(Records)
%%

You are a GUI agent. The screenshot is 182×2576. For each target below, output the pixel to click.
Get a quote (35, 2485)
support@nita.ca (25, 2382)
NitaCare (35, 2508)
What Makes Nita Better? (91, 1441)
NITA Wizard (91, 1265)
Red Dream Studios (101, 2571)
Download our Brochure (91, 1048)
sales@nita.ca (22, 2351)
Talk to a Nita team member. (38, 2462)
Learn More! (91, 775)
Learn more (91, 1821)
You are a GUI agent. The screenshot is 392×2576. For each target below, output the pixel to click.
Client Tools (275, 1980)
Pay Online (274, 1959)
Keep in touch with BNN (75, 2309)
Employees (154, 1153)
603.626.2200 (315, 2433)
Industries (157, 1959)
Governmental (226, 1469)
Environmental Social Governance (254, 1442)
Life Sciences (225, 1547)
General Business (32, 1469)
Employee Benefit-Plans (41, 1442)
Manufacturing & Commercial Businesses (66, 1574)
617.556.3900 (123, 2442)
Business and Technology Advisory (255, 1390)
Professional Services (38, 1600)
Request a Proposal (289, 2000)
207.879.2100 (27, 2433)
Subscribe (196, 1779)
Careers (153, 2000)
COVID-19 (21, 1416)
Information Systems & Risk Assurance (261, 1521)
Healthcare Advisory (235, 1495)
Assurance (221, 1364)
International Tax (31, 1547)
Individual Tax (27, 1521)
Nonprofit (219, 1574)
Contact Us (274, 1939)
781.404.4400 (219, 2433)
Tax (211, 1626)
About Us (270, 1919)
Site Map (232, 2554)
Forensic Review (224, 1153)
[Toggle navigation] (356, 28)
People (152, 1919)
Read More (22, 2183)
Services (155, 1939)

%%

— WRITTEN TASK —
Output all of the data above, line for line, with no changes.

— SOLUTION —
You are a GUI agent. The screenshot is 182×2576. For each target below, output the pixel to click.
Get a quote (35, 2485)
support@nita.ca (25, 2382)
NitaCare (35, 2508)
What Makes Nita Better? (91, 1441)
NITA Wizard (91, 1265)
Red Dream Studios (101, 2571)
Download our Brochure (91, 1048)
sales@nita.ca (22, 2351)
Talk to a Nita team member. (38, 2462)
Learn More! (91, 775)
Learn more (91, 1821)
You are a GUI agent. The screenshot is 392×2576. For each target below, output the pixel to click.
Client Tools (275, 1980)
Pay Online (274, 1959)
Keep in touch with BNN (75, 2309)
Employees (154, 1153)
603.626.2200 (315, 2433)
Industries (157, 1959)
Governmental (226, 1469)
Environmental Social Governance (254, 1442)
Life Sciences (225, 1547)
General Business (32, 1469)
Employee Benefit-Plans (41, 1442)
Manufacturing & Commercial Businesses (66, 1574)
617.556.3900 (123, 2442)
Business and Technology Advisory (255, 1390)
Professional Services (38, 1600)
Request a Proposal (289, 2000)
207.879.2100 (27, 2433)
Subscribe (196, 1779)
Careers (153, 2000)
COVID-19 (21, 1416)
Information Systems & Risk Assurance (261, 1521)
Healthcare Advisory (235, 1495)
Assurance (221, 1364)
International Tax (31, 1547)
Individual Tax (27, 1521)
Nonprofit (219, 1574)
Contact Us (274, 1939)
781.404.4400 (219, 2433)
Tax (211, 1626)
About Us (270, 1919)
Site Map (232, 2554)
Forensic Review (224, 1153)
[Toggle navigation] (356, 28)
People (152, 1919)
Read More (22, 2183)
Services (155, 1939)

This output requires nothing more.